A pill version under development of Novo Nordisk’s (NVO) GLP-1 Wegovy (semaglutide) and Eli Lilly’s (LLY) experimental oral GLP-1 orforglipron are among the second round of recipients of the FDA Commissioner’s National Priority Review program that speeds up agency review of drug applications.
Novo submitted an application to the FDA for oral Wegovy in April and was expecting a decision by year end.
In September, it was also reported that the Danish pharma would be seeking approval of a high-dose version of the existing injectable Wegovy.
Lilly has yet to submit an application for orforglipron in obesity, but that is expected by the end of 2025. A separate application for the drug in type 2 diabetes is projected in 2026.

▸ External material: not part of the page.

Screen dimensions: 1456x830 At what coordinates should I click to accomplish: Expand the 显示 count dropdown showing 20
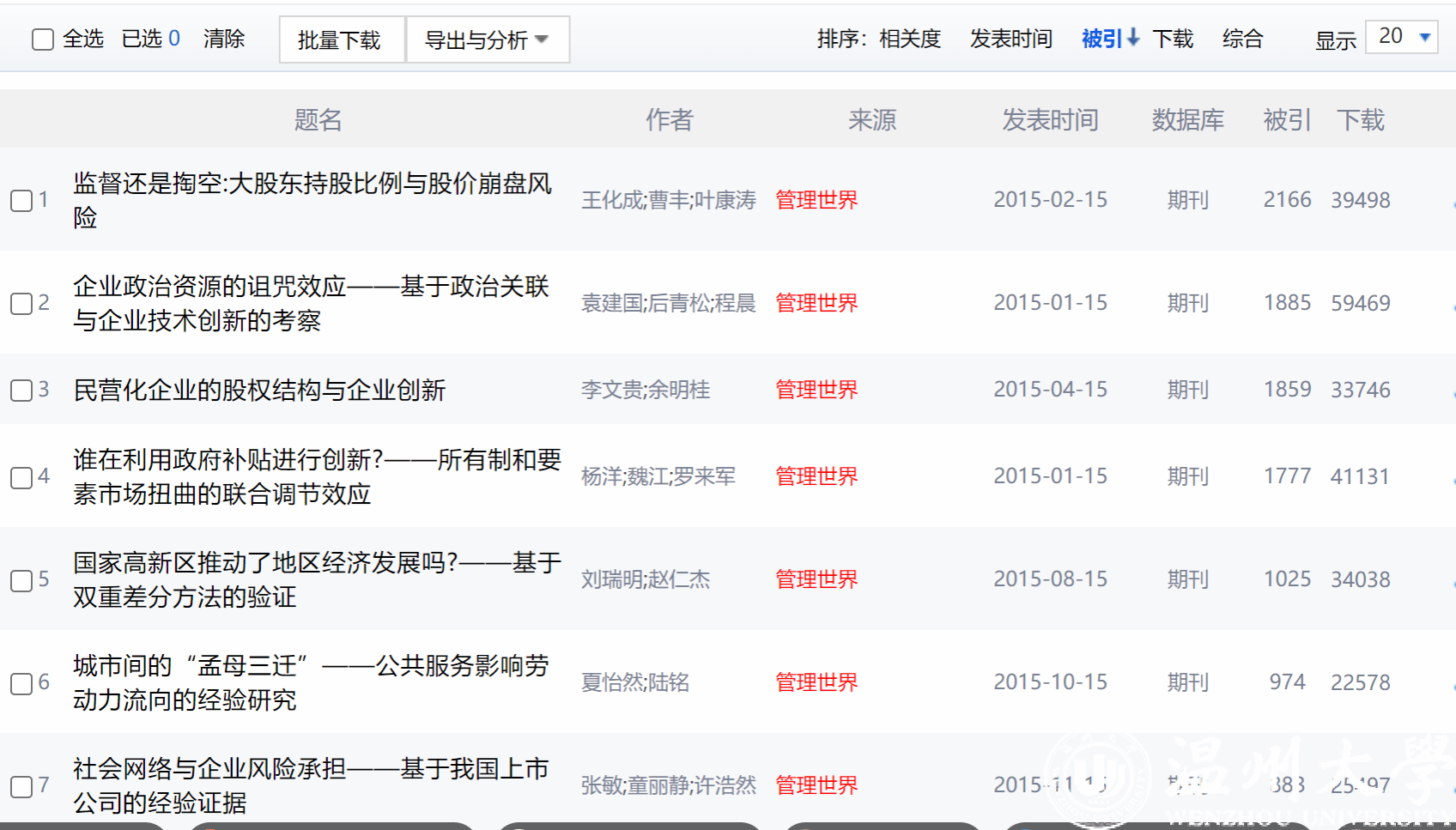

In September, data from a phase 3, head-to-head study of orforglipron vs. oral semaglutide released by Lilly showed greater weight loss with the former.
The development for Novo and Lilly came the same day the White House announced major drug-pricing deals with both drugmakers for their GLP-1 drugs
Other treatments that received priority review vouchers Thursday are Boehringer Ingelheim’s Hernexeos (zongertinib) for HER2 lung cancer; Johnson & Johnson’s (JNJ) Sirturo (bedaquiline) for drug-resistant tuberculosis in young children; GSK’s (GSK) Jemperli (dostarlimab) for rectal cancer; and Vertex Pharmaceuticals (VRTX)/CRISPR Therapeutics (CRSP) gene therapy Casgevy (exagamglogene autotemcel) for sickle cell disease.